[Biopython] Issue with Bio.Entrez and protein in Biopython 1.60

Sun Jan 27 06:18:17 UTC 2013

Hi Michiel,

It was not a glitch at E-utilities, I had to download and compile 
Biopython from official web (previously was the Biopython from Ubuntu 
repositories). After of this it works perfectly.

Thank you

On 26/01/13 22:28, Michiel de Hoon wrote:
> Hi Cristian,
>
> --- On Fri, 1/25/13, Cristian Alejandro Rojas <alejandro.0317 at gmail.com> wrote:
>> I'm having a issue using Bio.Entrez to search a protein. I'm
>> doing  this:
>>
>>>>> handle=Entrez.esearch(db="protein",
>> term="insulin AND homo")
>>>>> record=Entrez.read(handle)
>> Traceback (most recent call last):
> It works for me now, so this may have been a temporary glitch at the E-Utilities:
>
>>>> from Bio import Entrez
>>>> handle=Entrez.esearch(db="protein", term="insulin AND homo")
>>>> record = Entrez.read(handle)
>>>> print record
> {u'Count': '3956', u'RetMax': '20', u'IdList': ['443497968', '443497970', '443428106', '443428104', '443428107', '443428105', '83700231', '21361212', '4505143', '66472382', '443287675', '443287677', '419636284', '375298744', '341940804', '341940253', '332278248', '317373577', '317373571', '317373494'], u'TranslationStack': [{u'Count': '32050', u'Field': 'All Fields', u'Term': 'insulin[All Fields]', u'Explode': 'N'}, {u'Count': '0', u'Field': 'Organism', u'Term': '"Homo"[Organism]', u'Explode': 'N'}, {u'Count': '10253279', u'Field': 'All Fields', u'Term': 'homo[All Fields]', u'Explode': 'N'}, 'OR', 'GROUP', 'AND'], u'TranslationSet': [{u'To': '"Homo"[Organism] OR homo[All Fields]', u'From': 'homo'}], u'RetStart': '0', u'QueryTranslation': 'insulin[All Fields] AND ("Homo"[Organism] OR homo[All Fields])'}
>
>> I'm having a issue with einfo() too, check at this:
>>
>>>>> handler=Entrez.einfo(db="protein")
>>>>> record=Entrez.read(handler)
>> Traceback (most recent call last):
>>    File "<stdin>", line 1, in <module>
>>    File
>> "/usr/lib/pymodules/python2.7/Bio/Entrez/__init__.py", line
>> 351, in
>> read
>>      record = handler.read(handle)
>>    File
>> "/usr/lib/pymodules/python2.7/Bio/Entrez/Parser.py", line
>> 169, in
>> read
>>      self.parser.ParseFile(handle)
>>    File
>> "/usr/lib/pymodules/python2.7/Bio/Entrez/Parser.py", line
>> 285, in
>> startElementHandler
>>      raise ValidationError(name)
>> Bio.Entrez.Parser.ValidationError: Failed to find tag
>> 'Build' in the DTD.
>> To skip all tags that are not represented in the DTD, please
>> call
>> Bio.Entrez.read or Bio.Entrez.parse with validate=False.
>>
> This error message means exactly what it says.

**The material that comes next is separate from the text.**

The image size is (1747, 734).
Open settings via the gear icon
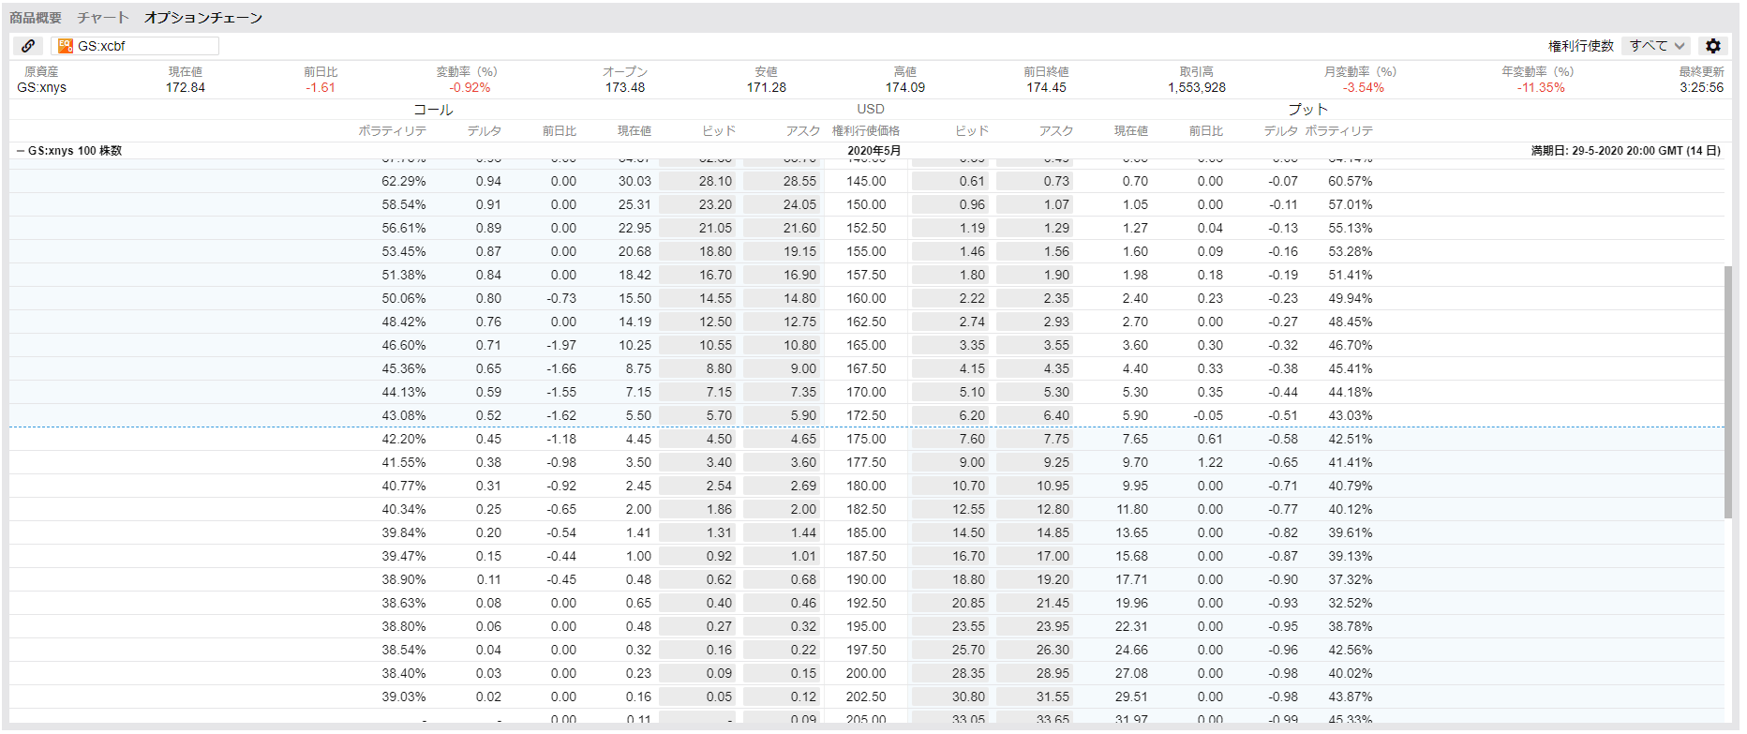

To see what the E-Utilities returns, try
>
>>>> handle = Entrez.einfo(db="protein")
>>>> print handle.read()
> <?xml version="1.0"?>
> <!DOCTYPE eInfoResult PUBLIC "-//NLM//DTD eInfoResult, 11 May 2002//EN" "http://www.ncbi.nlm.nih.gov/entrez/query/DTD/eInfo_020511.dtd">
> <eInfoResult>
> 	<DbInfo>
> 	<DbName>protein</DbName>
> 	<MenuName>Protein</MenuName>
> 	<Description>Protein sequence record</Description>
> 	<Build>Build130126-0031m.1</Build>
> ...
>
> If you look at the DTD file at http://www.ncbi.nlm.nih.gov/entrez/query/DTD/eInfo_020511.dtd, you'll see that "Build" is not mentioned anywhere. But it is present in the XML file. The error message tells you that the XML file is not consistent with its DTD, but that you can ignore such tags by using validate=False:
>
>>>> handle = Entrez.einfo(db="protein")
>>>> record = Entrez.read(handle, validate=False)
>>>> print record
> {u'DbInfo': {u'Count': '73259352', u'LastUpdate': '2013/01/26 08:18', u'MenuName': 'Protein', u'Description': 'Protein sequence record', u'LinkList': [{u'DbTo': 'bioproject', u'Menu': 'BioProject Links', u'Name': 'protein_bioproject', u'Description': 'Proteins related to BioProjects'}, {u'DbTo': 'biosystems', u'Menu': 'BioSystem Links', u'Name': 'protein_biosystems', u'Description': 'Pathways and other biosystems containing the current prot...
>
> Best,
> -Michiel.